Wednesday, August 01, 2007

Multithreading publishing tendency

Some time ago I decided to close gaps in my multithreading knowledge once and for all (I am still pretty sure that I would stay away from multiple threads like from regular expressions :). I looked for the ultimate book on multithreading and to my surprise there were not a lot of them around. Eventually I found what I looked for but research gave me some interesting thoughts.

The graph (I like graphs!) represents a publishing dates of the first 20 books on multithreading from the Amazon.com. This is an interesting tendency - the peak is on the 1997-1999. Of course there are some distracting factors, like IDE standardization and Internet, - blogging seems to chock the life out the technology publishing.

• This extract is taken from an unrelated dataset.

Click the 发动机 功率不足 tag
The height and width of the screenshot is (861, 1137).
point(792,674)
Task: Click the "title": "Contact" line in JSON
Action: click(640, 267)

So the conclusion (biased enough) seems to be this: when powerful meanings to build software, complex enough to consider multiple threading, were unleashed upon programming public, the interest in multithreading books rose. Operating systems with parallel processing abilities become more affordable and more programmers were summoned to feed the software hunger. Multithreading ceased to be a sacred clandestine knowledge of the chosen few. Here is the essential timeline of operating systems and languages progress:

1991 Visual Basic Linux, Macintosh OS 7
1992 Borland Pascal Solaris 2.0, Windows 3.1
1993 Ruby FreeBSD, Windows NT 3.1
1995 Borland Delphi, Java, Ruby ColdFusion, Windows 95
1996 Mac OS 7.6
1997 PHP 3, JavaScript, J2SE 1.1 Mac OS 8, Windows NT 4
1998 ANSI/ISO standard C++ Solaris 7, Windows 98
1999 XSLY, GML, J2SE 1.2 Mac OS 9, Windows 98 SE
2000 .NET 1.0 Beta, J2SE 1.3 Windows 2000
2001 Ruby goes public Mac OS X v10.0, Windows XP
2002 .NET 1.0 RTM, J2SE 1.4 Mac OS X v10.2, Windows XP x64
2003 .NET 1.1 RTM Mac OS X v10.3, Windows Server 2003
2004 Ruby on Rails, J2SE 5.0
2005 .NET 2.0 RTM Mac OS X v10.4
2006 .NET 3.0 RTM, Java SE 6.0
2007 .NET 3.5 Beta 1 Windows Vista


By the 2000 IDE seem to make multithreading easy enough to implement without fundamental understanding the processes behind it and provided enough guiding through their own help. And once again - blogging provides more timely information on the subject than any book.